Présentation de l’interview qui va suivre dans les jours qui viennent, et qu’il faut aussi que je traduise.
Stephen Phinney is an MD with a PhD in nutritional biochemistry who has been studying low-carb diets and their implications on the human metabolism for more than 30 years. He wrote two books with Jeff Volek, “The art and science of low-carbohydrate living” and “The art and science of low-carbohydrate performance” (and also a couple of other ones, including a science fiction novel “Above Evil”).
I read both of them and found them very interesting and inspirational. But although low carb seemed immediately obvious to me (after reading a couple of Jared Diamond books), nutritional ketosis (what?) always had a mysterious, scary vibe.
My mother’s face, my dietician friends or my fellow runners always expressed the same thing “are you nuts” ? Not to mention what you can find on the Internet.
But I may be a little nuts, and I like scary things …

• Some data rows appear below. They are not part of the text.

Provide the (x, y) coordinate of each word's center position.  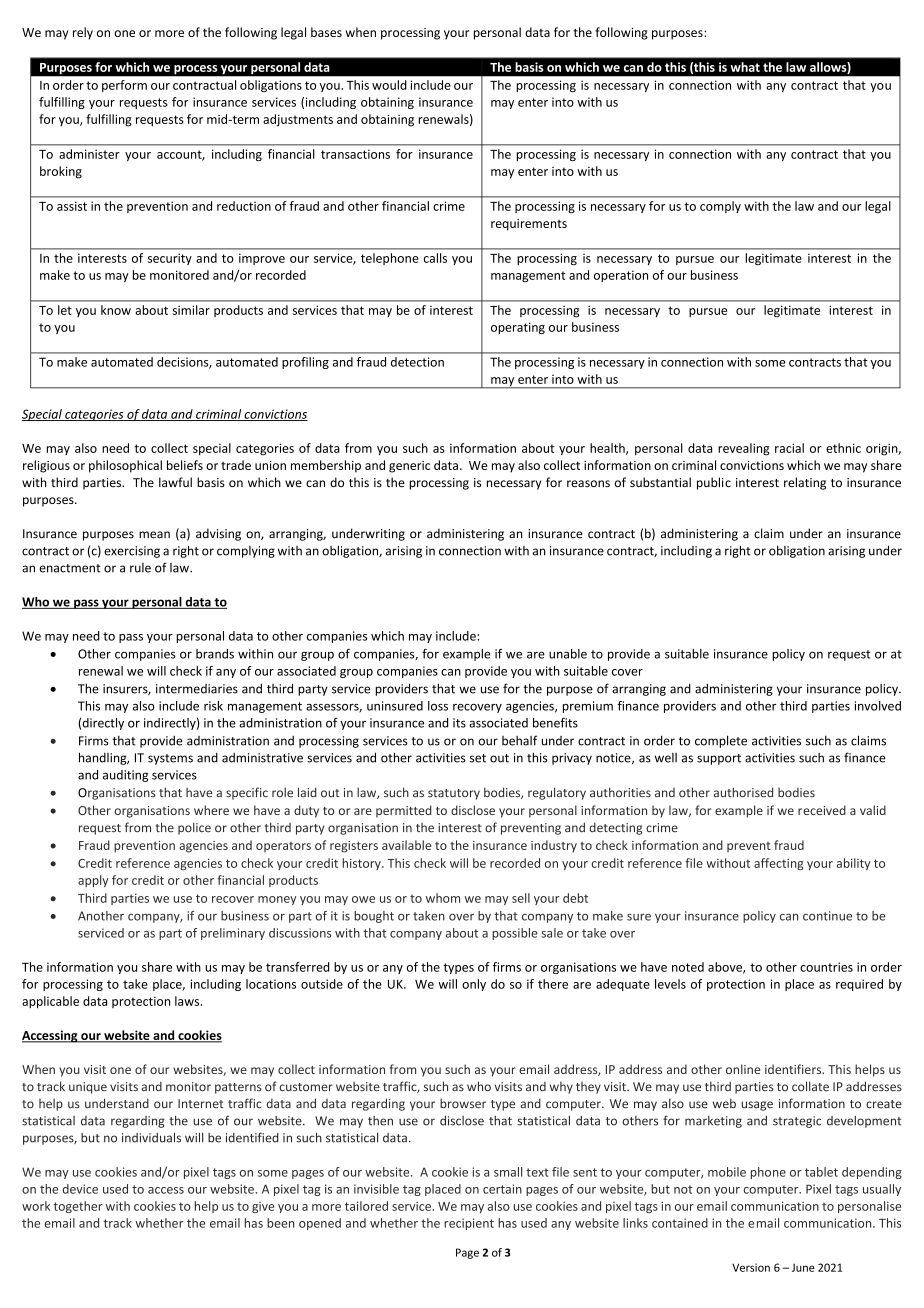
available (406, 845)
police (194, 828)
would (389, 85)
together (78, 1207)
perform (124, 86)
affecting (779, 864)
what (745, 67)
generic (409, 467)
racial (789, 448)
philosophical (125, 466)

To make the following posts easy to understand for all readers, here are a couple of quick definitions. Pardon me Dr Phinney, this is VERY reductionist 🙂
Our body needs energy to move and survive.
The energy comes from food (amazing, isn’t it ? I think sometimes we forget this).

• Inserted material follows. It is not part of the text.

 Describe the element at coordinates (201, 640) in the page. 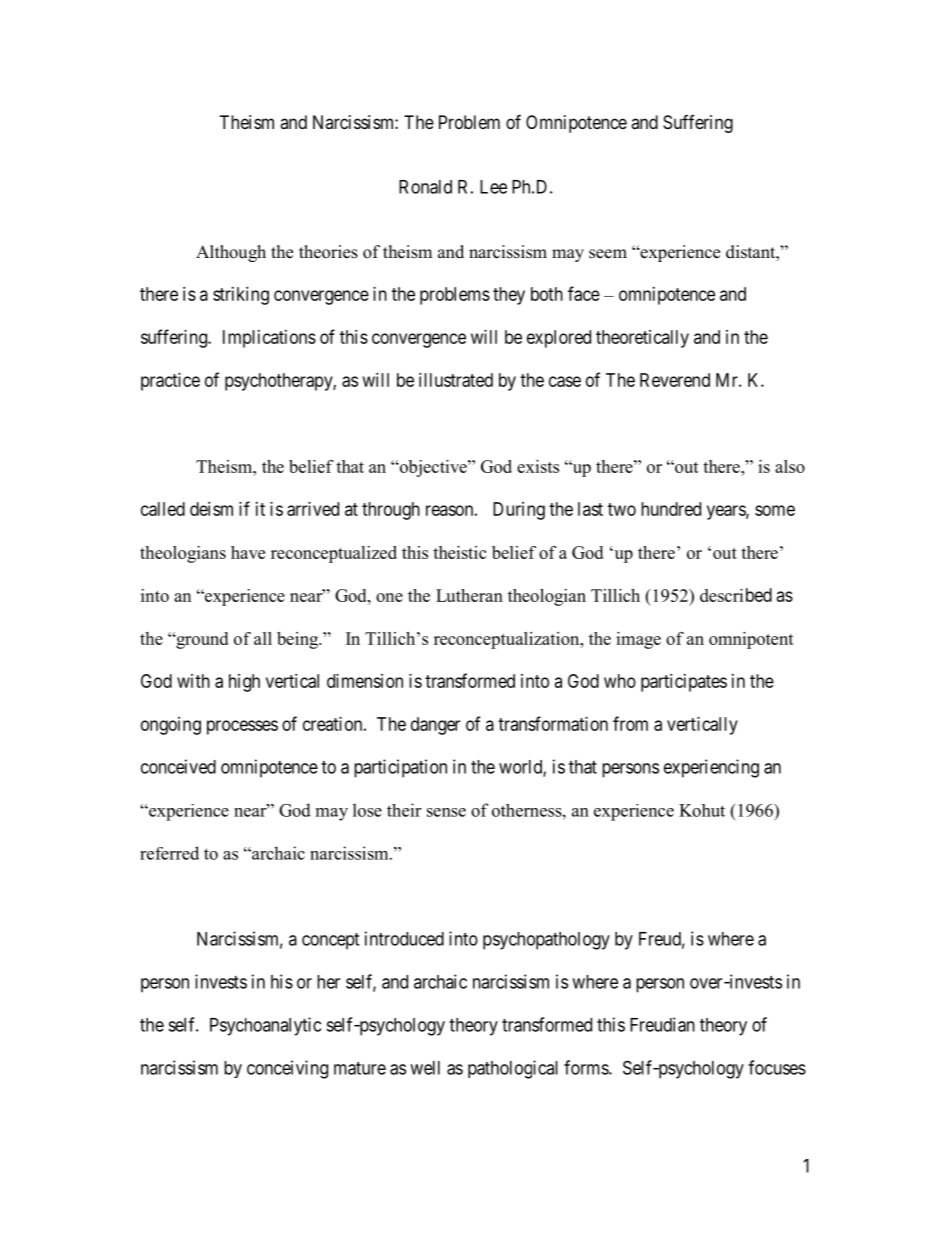

I see `ground` at that location.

In a very caricatured way, the food falls in 3 categories: carbohydrates (sugar and starches), proteins (meat, dairy/cheese, and some legumes) and fat (animal or vegetable);
The common dogma in the western industrial countries is that our energy should come from the three sources, with ratios such as 40 to 55% of energy coming from carbs, because carbs are “the fuel for your muscles and the only energy your brain can use”.
But… at the biochemical level, down deep in your cells, the mitochondria (organelles that provide energy to you cells) can use either carbs or fat as fuel to generate ATP, which is the actual source of energy for most of the organs. Then it becomes really complicated.
So, when there is no glucose available, fat is used. Or even protein.
Which means is it’s OK that people use low-carb diets (with typically less than 20% of the energy coming from carbs).
Even the brain, which requires close to 25% of the energy spent per day, still can function on mysterious substances called ketones, generated by the liver from fat when there is no carbs in sight.
The body generates ketones when you eat very little carbs for more than a day or two: it’s called nutritional ketosis.
Distance runners are obviously interested in the flexibility of human metabolic paths.
Every marathon runner knows that his carbs stores (glycogen) will be depleted before the end of the race. On the other hand, a very lean athlete (let’s say, me, with 7% body fat), has 5 kilos of fat stored, or 45.000 calories of energy reserve – when a marathon requires less than 5.000!
So … as a runner having switched to low carb a couple of years ago I wanted to know more about the subject, specially the nutritional ketosis and Stephen Phinney was nice enough to accept my request for a written interview, followed by a phone interview and in the upcoming posts you will be able to read the transcript of what we discussed.
As a fascinating bonus, he pointed me to this very, very interesting article in Science, that I commented in a former post, that shows that nutritional ketosis has very powerful positive effects on gene transcription and strong antioxidant properties, which is kind of a total scoop in the nutritional world : ketones are not only proper energy, but also influence our gene expression … for the best. As Stephen says “if it was a molecule that could be patented, it could be worth 100 billion dollars”. And it’s right there, inside your body – for free.